▶ The task: Rewrite the entries below, substituting "square" for every occurrence of "slot" and leaving all other text unchanged.

— Begin —

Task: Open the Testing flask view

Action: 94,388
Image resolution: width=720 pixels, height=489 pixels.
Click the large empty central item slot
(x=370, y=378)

— End —

▶ Completed exercise:
Task: Open the Testing flask view

Action: 94,388
Image resolution: width=720 pixels, height=489 pixels.
Click the large empty central item square
(x=370, y=378)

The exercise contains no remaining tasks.